In December 2011, Gleason and his wife, Jeanette, bought a duplex near 44th and Lisbon that needed major repairs. (Jeanette said she almost fell through the floor on their first visit.) After spending nearly 18 months renovating the building, the two opened Bus Stop Coffee Shop and the Midwest School of Photography there in late May 2013.
Since then, they have been baking loaves of bread, muffins, lemon bars, brownies and scones; serving coffee; and working with local artists to develop a course list for the photography school. On a recent summer weekend, they hosted an open house as part of a Bread Bakers Guild of America event.
The couple—who live on the second floor of the building, along with their two chihuahuas—have also been reaching out to their new neighbors.

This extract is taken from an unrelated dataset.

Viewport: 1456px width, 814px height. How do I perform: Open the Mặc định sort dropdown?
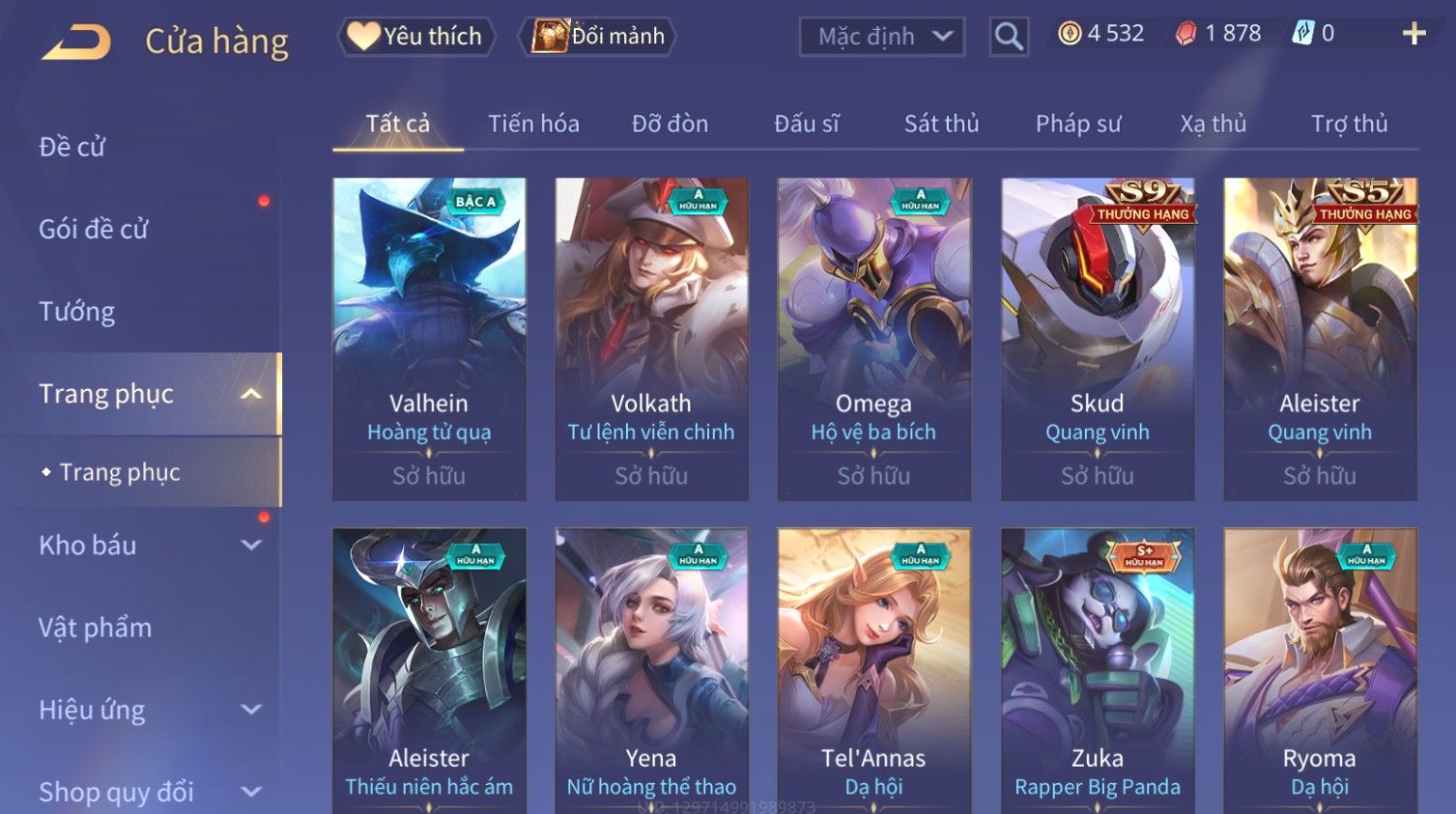(x=881, y=37)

“They know we’re here and we want to listen to whatever they have to say,” said Jeanette. “We just let them know we’re here to be a part of them. They’re responding to that.”
After attending area crime-watch meetings, the Gleasons are hoping their building becomes a communication hub for their neighbors. “There are a lot of good people around here; all neighborhoods are challenged,” said Pat. “The more people who get involved, the stronger the network becomes.”
Sherlon Butler, Bus Stop Coffee Shop’s next-door neighbor, is part of that network. She has lived in the area for 15 years, and said she is doing whatever she can to help out with the new business. This includes volunteering in the bakery. “I love it,” she said.
Darvell Lewis, a young community member, is also working with the Gleasons. Lewis graduated from eighth grade at Sherman Multicultural Arts School this spring, and got a job at Bus Stop Coffee Shop the day after he visited it for the first time. He’ll be working as a security guard this summer, and Pat hopes the position will help Lewis save money for a laptop. This fall, Lewis will start high school at Milwaukee High School of the Arts.
Though the Gleasons recently moved from Chicago, Pat was familiar with Milwaukee because he lived in Lake Geneva for 12 years and used to visit the city often. They found their building through an online search, looking for a location to open the businesses they had dreamed about.
Pat said he has been passionate about baking since 1996, when he served six months in jail after a bar fight in Lake Geneva. During that time, he spent full days in the kitchen and developed a zeal for pastries. He then worked for a period of time as a pastry chef on the Delta Queen Hotel boat, travelling the Mississippi River.
Though he spent the majority of his career working as a finance manager in the car business, Pat found time to pursue photographic work on the side. He completed courses at the Rocky Mountain School of Photography in 2004, and plans to draw inspiration for the Midwest School of Photography curriculum from workshops he attended there.
Combining his two interests is a lot to take on, Pat realizes. “If I had hair, I’d be pulling it out,” he said. “I just count my blessings; miracles have happened. …Sometimes I take a step back—and wow.”
Though Jeanette said she has been asked if she is afraid the businesses will fail, she believes she and her husband have already come too far for that. “Failing is not you open and then you have to close,” she said. “Not trying to do it is failing.”